The Lyndon Johnson administration used the alleged shots from the patrol boats as a pretext to escalate U.S. intervention in Vietnam. The Pentagon immediately bombed North Vietnam’s port city of Haiphong and the capital, Hanoi. And on Aug. 7 the U.S. Senate approved by a vote of 98-2 the Tonkin Gulf Resolution, which gave Johnson a free hand to intervene in Vietnam.
The war ended nearly 11 years later when the Vietnamese drove the U.S. and its puppet regime out of South Vietnam, liberating the entire country. But this war cost 3 million Vietnamese and 58,000 U.S. lives.
In August 1964, the vast majority of the U.S. population believed Johnson and all the media that parroted the government’s claims. The lie fooled many people and browbeat others.
By 1971, the tide had turned. Most people opposed the war. With the publication of the Pentagon Papers, anyone following the news could read that the government had been lying through its teeth all along in order to get backing for the war and that the corporate media went in lockstep to repeat these lies. Like Iraq’s “weapons of mass destruction,” the Tonkin incident was proven to be a Big Lie.
The reason it’s important to repeat this history — it won’t be repeated too loudly in the corporate media, and they won’t draw the correct conclusions — is that it arms the working class and anti-war movement against the Big Lies of the capitalist government and its monolithic media machine.
When you hear the rants of the government and media blaming Russia and the Ukrainian rebels for the crash of the Malaysian plane, remember the Gulf of Tonkin.

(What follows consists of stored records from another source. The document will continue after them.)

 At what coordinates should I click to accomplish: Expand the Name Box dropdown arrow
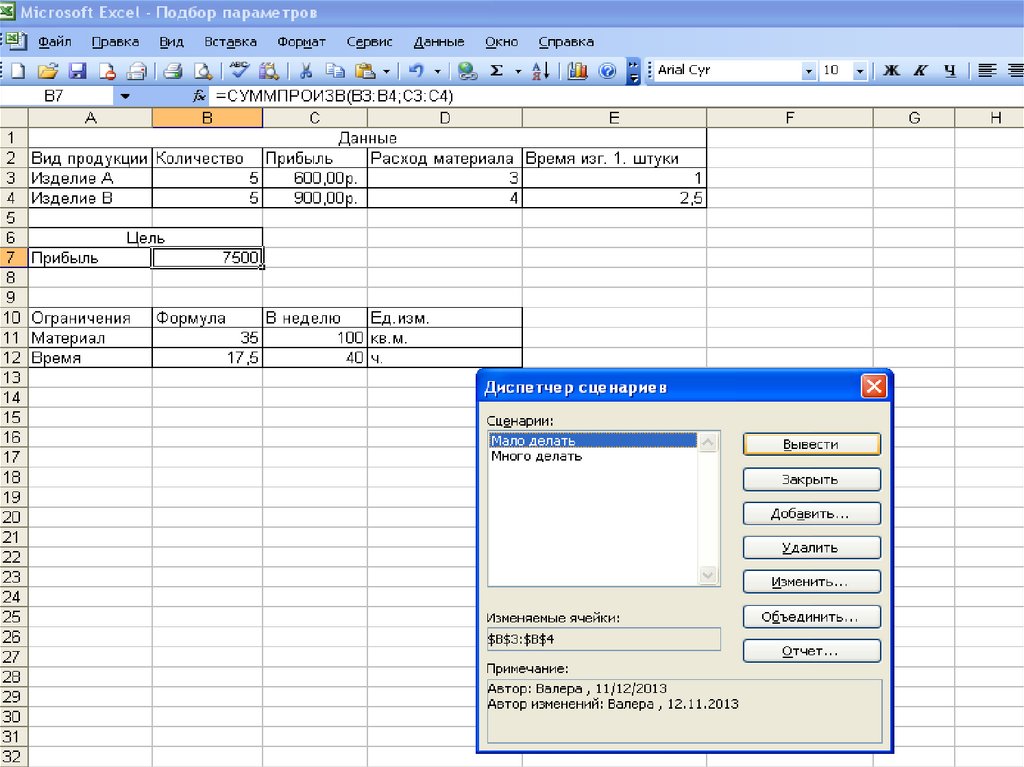[x=125, y=97]
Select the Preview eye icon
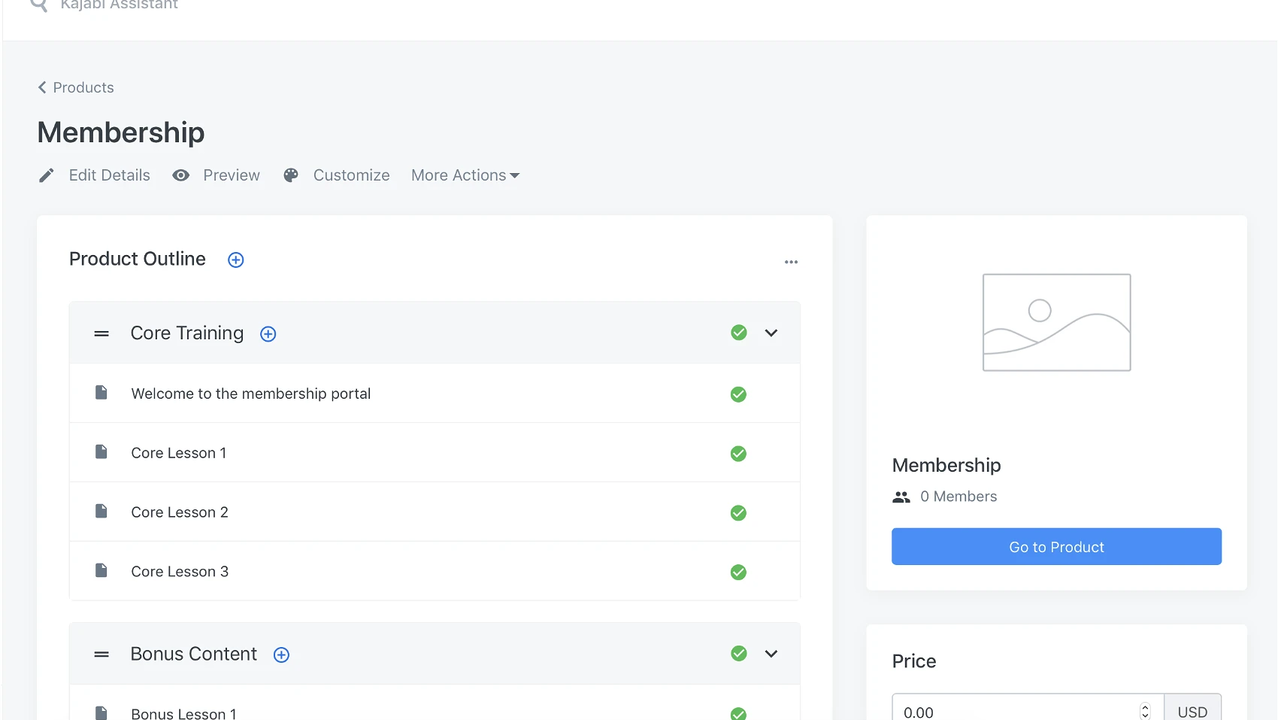 (x=181, y=175)
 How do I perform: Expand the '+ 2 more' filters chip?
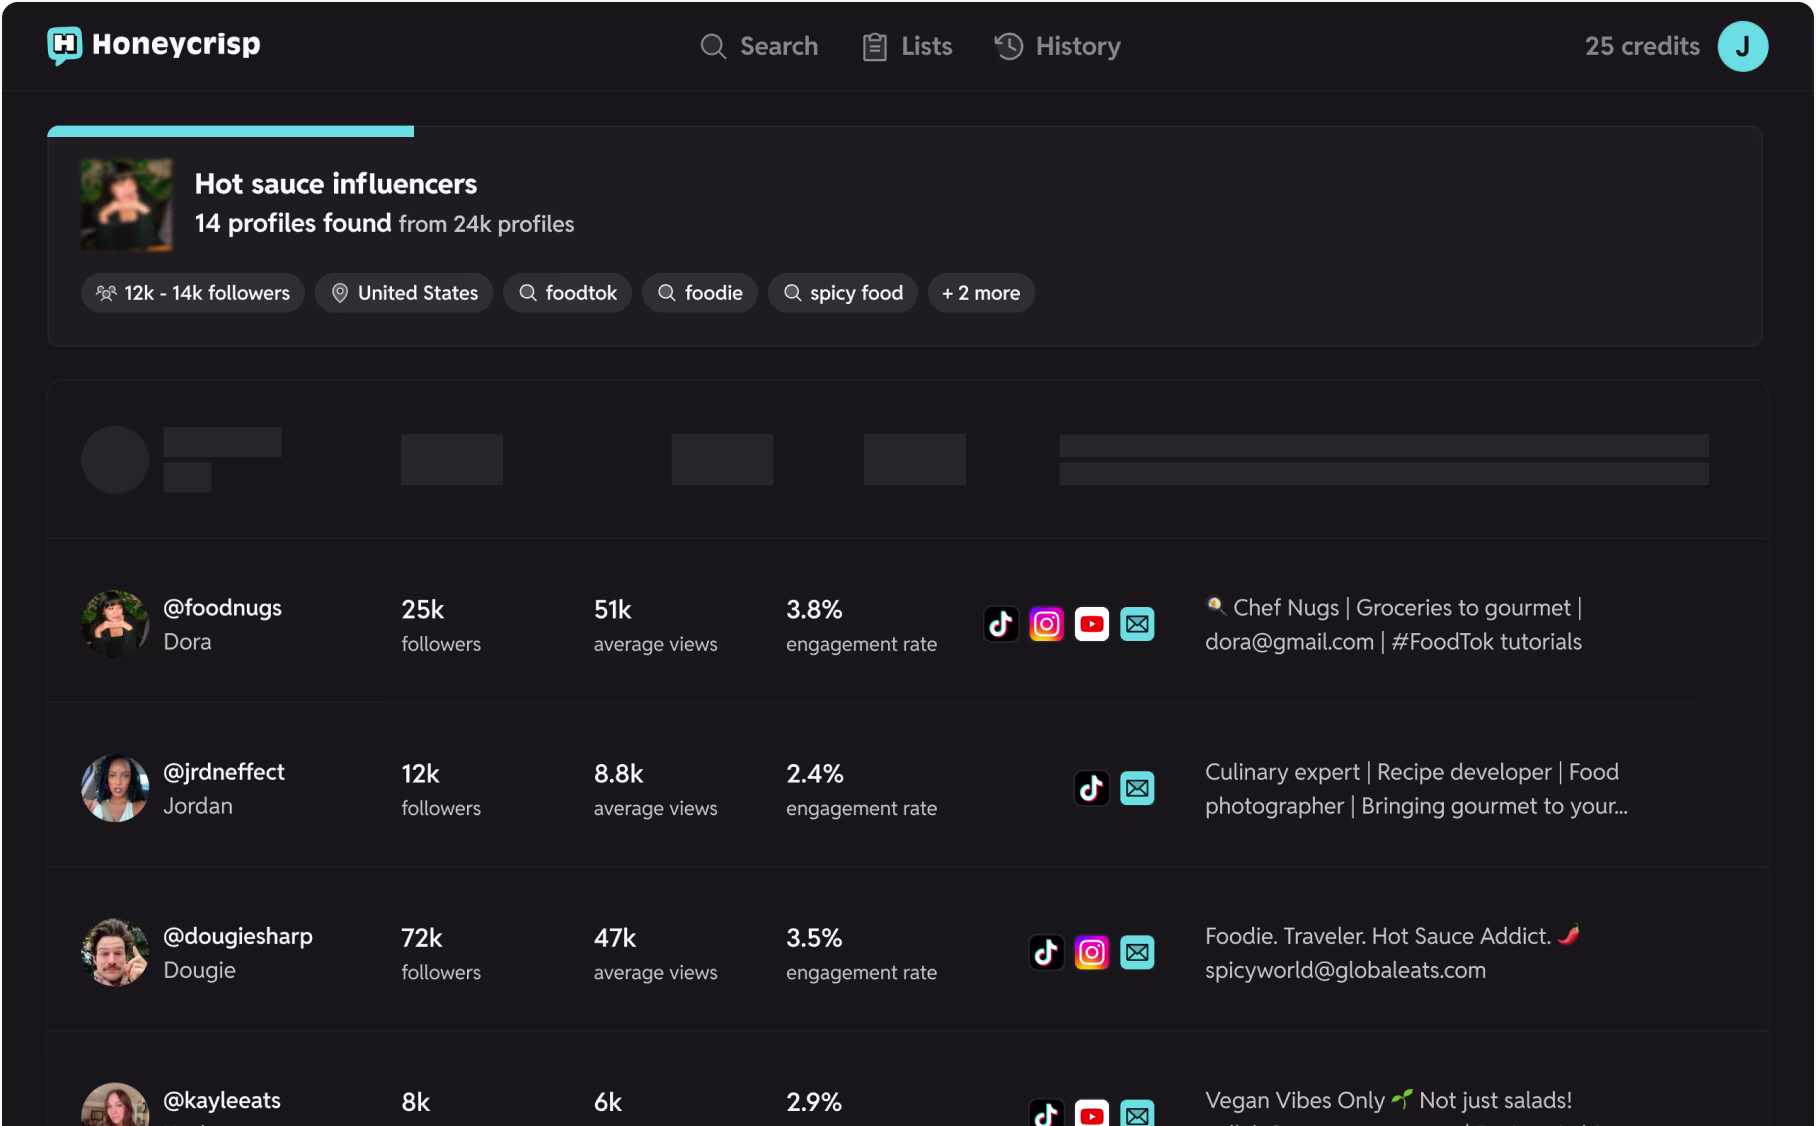pos(980,293)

When you hear the repetition in the imperialist and pro-Zionist media blaming Hamas for the fighting in Gaza, even though Israeli bombs, shells and rockets are killing mostly civilians and hundreds of children, remember the Gulf of Tonkin.
There’s another reason to bring up this event. It is important to have a working-class party that has the determination to stand up to the Big Lie and face down ruling-class public opinion.
Following the first bombing raids in Vietnam in 1964, today’s Workers World Editor-in-Chief Deirdre Griswold and Contributing Editor Fred Goldstein, then young leaders in Youth Against War & Fascism, stayed up all night to write a leaflet that nailed the alleged attack as a phony pretext for expanding the war. Others active in Workers World Party distributed that leaflet at an all-day protest at the United Nations the next day.
It is vital even for a small revolutionary group to swim against the tide. In the case of Vietnam, that act of protest led to the anti-war flood in the years to come.
When you think about why we need a revolutionary party that can hold its ground in a crisis, remember the Gulf of Tonkin incident.